Satisfied with herself that she had completed her first task of the day, she began to bundle herself up for the cold outdoors, as the first rays of the sun began to appear. In the short days of winter, the day would pass quickly. Before night falls, she will be sitting on the sofa by the wood fire again, watching television until she nods off to sleep. What a pity the calendar contained only bible readings and not the TV guide!

*** *** ***
Of course, Titika did not have a spleen on standby to cook with that day, as the recipe stated on the back of the page for Monday 16 January, but even people living in villages desire to eat something different from the routine Greek meals. I imagine that her spirits may have lifted after speaking with her sister that day, and she might have used this recipe as a base for something more creative in her kitchen. I've translated the recipe as I read it on the page, but my photos show how I changed it to suit the ingredients I had at home.

You need:
2 beef spleens, opened from one side (if Titika had cauliflower growing in her garden, no doubt she would have had some cabbage too, so I used cabbage leaves)
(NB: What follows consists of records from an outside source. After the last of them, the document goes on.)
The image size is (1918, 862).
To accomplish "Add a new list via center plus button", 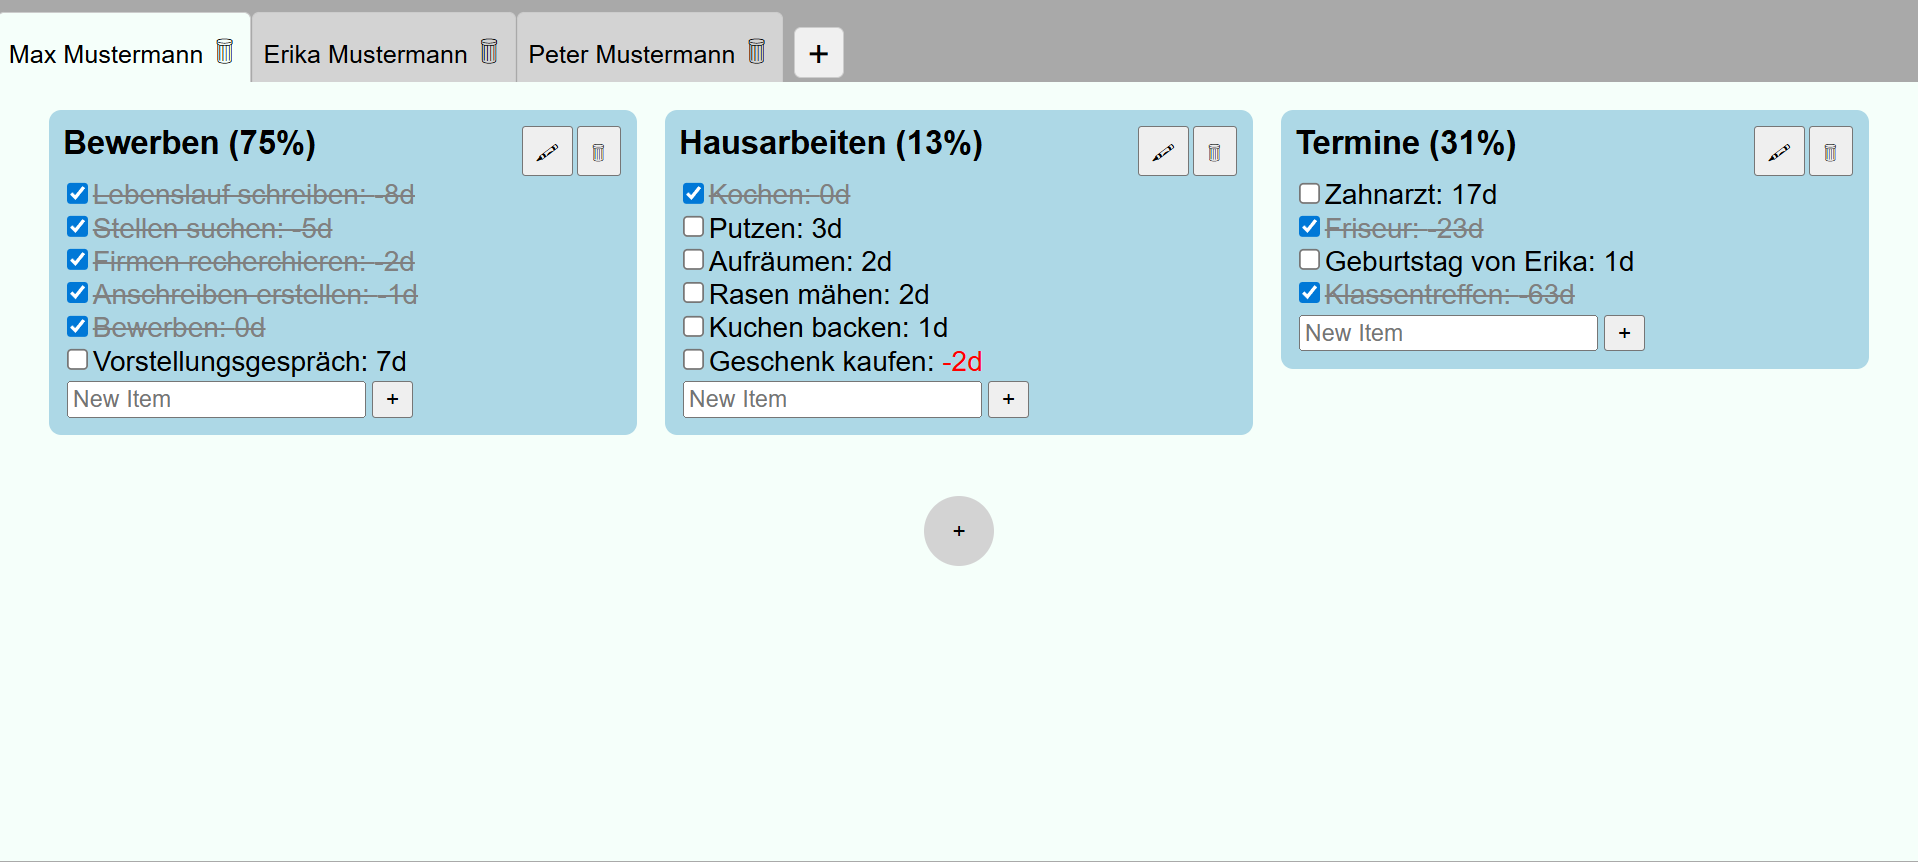I will 958,531.
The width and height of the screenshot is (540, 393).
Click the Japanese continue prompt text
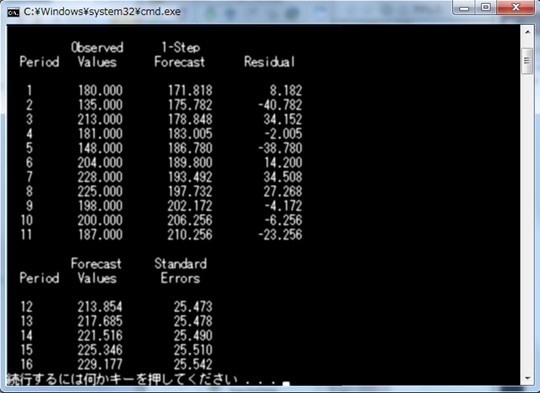click(123, 379)
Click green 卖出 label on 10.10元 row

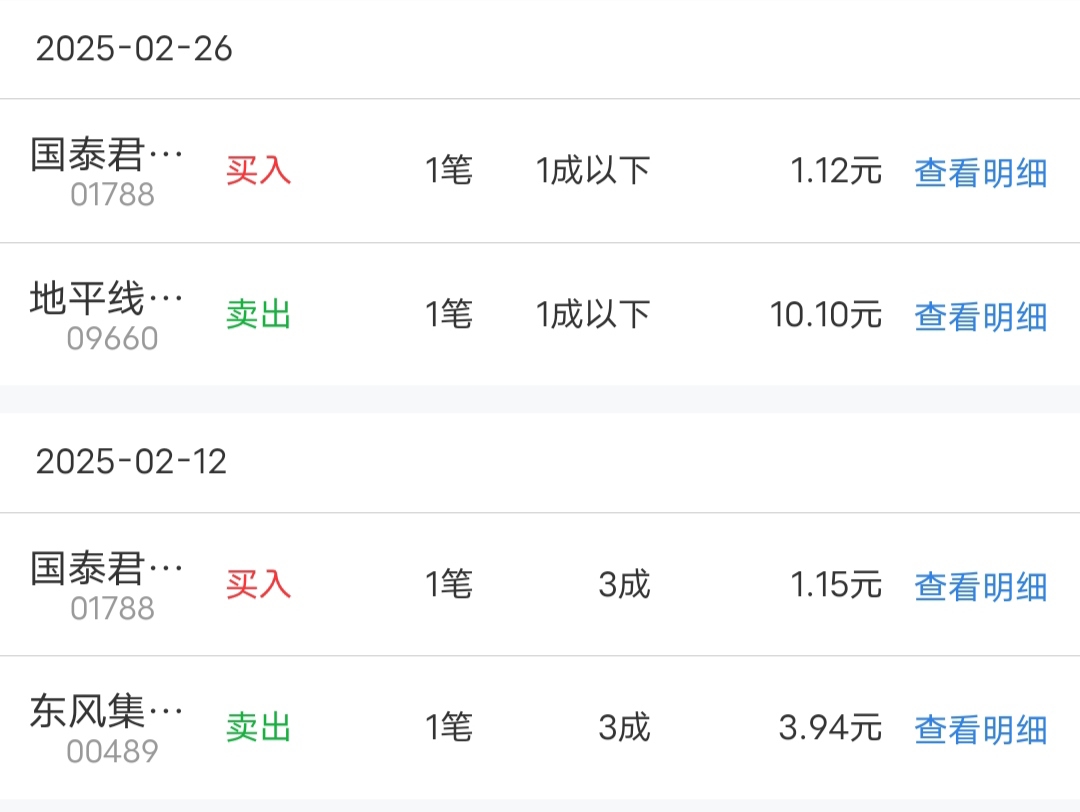pyautogui.click(x=258, y=315)
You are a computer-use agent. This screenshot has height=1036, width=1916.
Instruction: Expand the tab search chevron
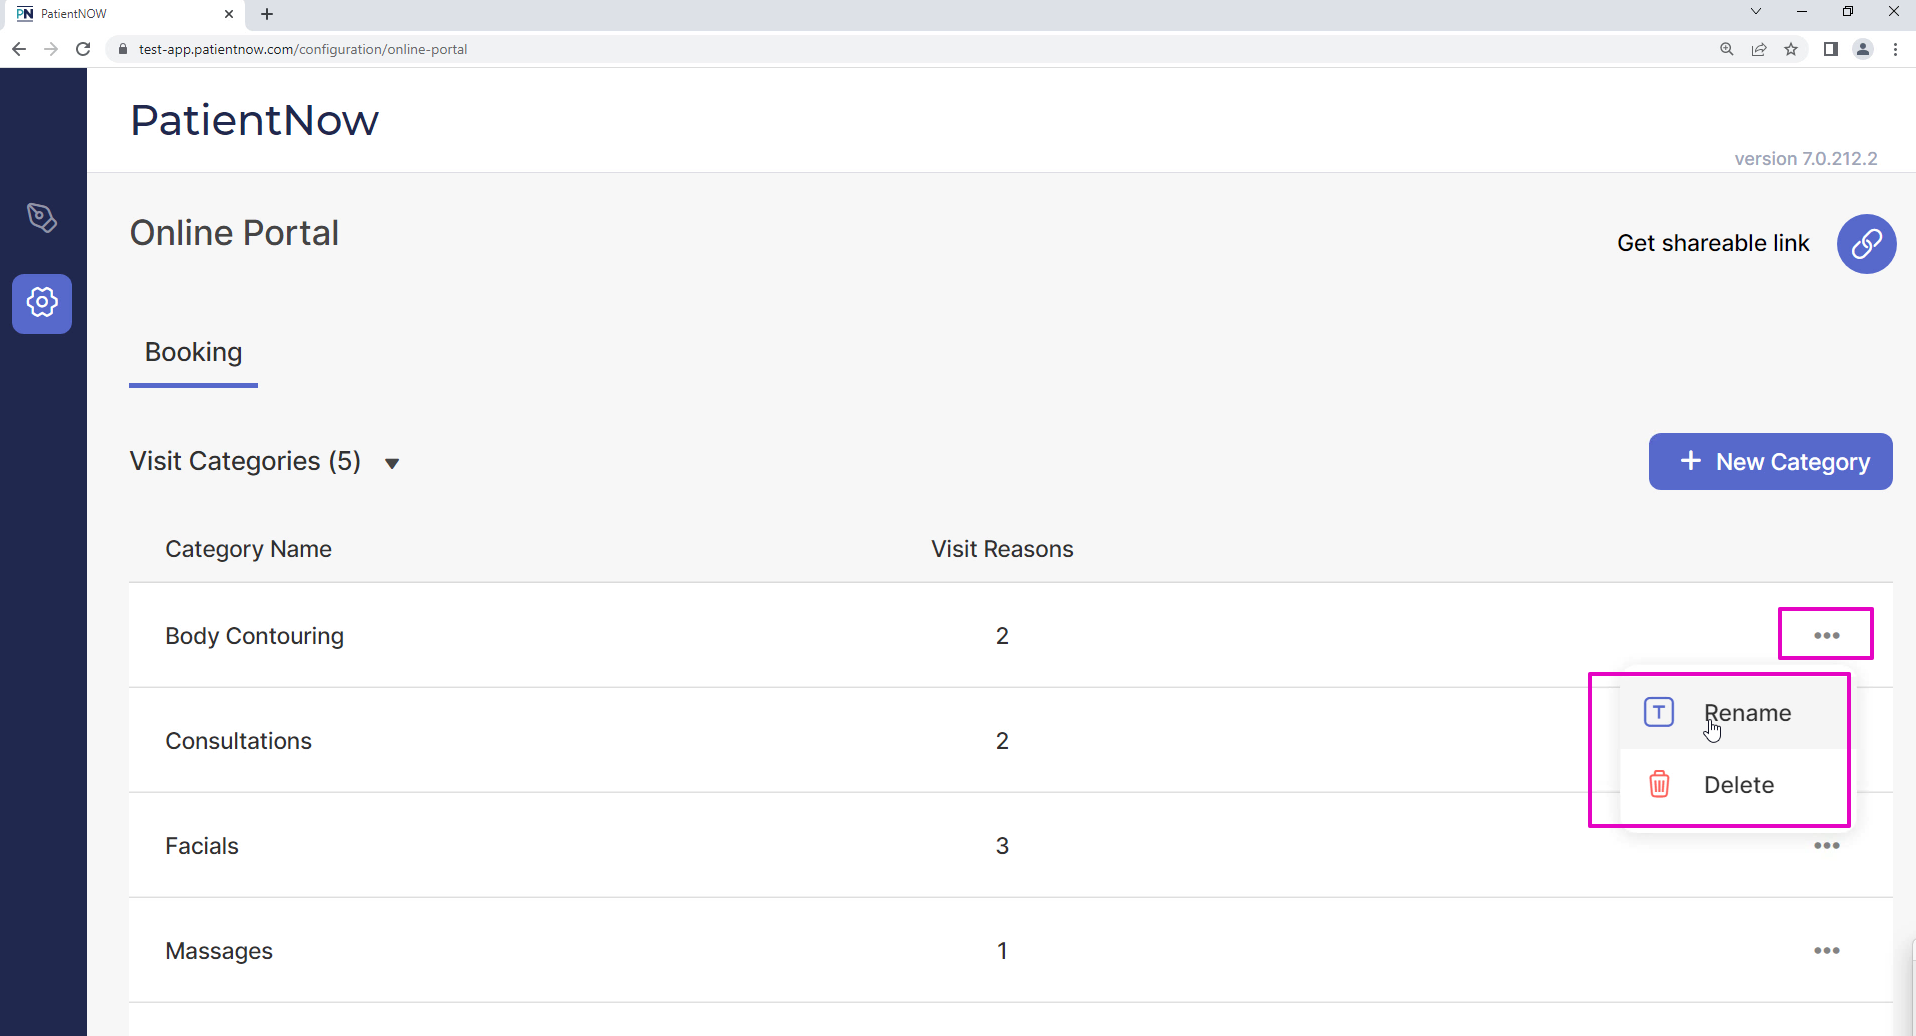pyautogui.click(x=1756, y=12)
DSC01247 DSC01250 DSC01251
Titika's meal is a frugal cheap and Greek one. To some people, it may look poor because it uses very cheap ingredients. But I doubt that many people living in an urban area can enjoy a recipe like this one, because the ingredients and the cooking method that they will use will not be as fresh or natural as Titika's. It's hard for me to describe in words how tastythis meal was. But it smelt heavenly, and it tasted delicious. I would liken it to meat stuffing of the highest quality.
bread cheese stuffed cabbage cooked in wood fired oven bread cheese stuffed cabbage bread cheese stuffed cabbage

For the filling, you need
1 cup of feta, crumbled (if Titika is Cretan, no doubt she would use her own production of mizithra)
2 cloves of garlic
1 cup of soft breadcrumbs from stale bread
1/2 cup of butter (if Titika is Cretan, she'd use olive oil)
some finely chopped parsley
pepper

For the sauce, you need:
1/2 cup olive oil
1 glass of red wine
1/2 cup of tomato juice (I used fresh pureed tomato)
1 cup of stock or water ( I used the latter)
a bay leaf
some thyme
salt

Clean and open the spleens from one side (if using cabbage leaves, boil a few large ones till soft and pliable). Mix together the ingredients for the filling. Fill the spleens (or cabbage leaves) and sew them up (if using cabbage leaves, just make them into a parcel). Place them on a baking dish, and pour over the oil and seasonings.

Heat up the wine with the tomato juice and water or stock. Pour over the parcels and cook for one and a half hours at 175C (or less if using cabbage leaves - the stuffing doesn't need a long time to cook).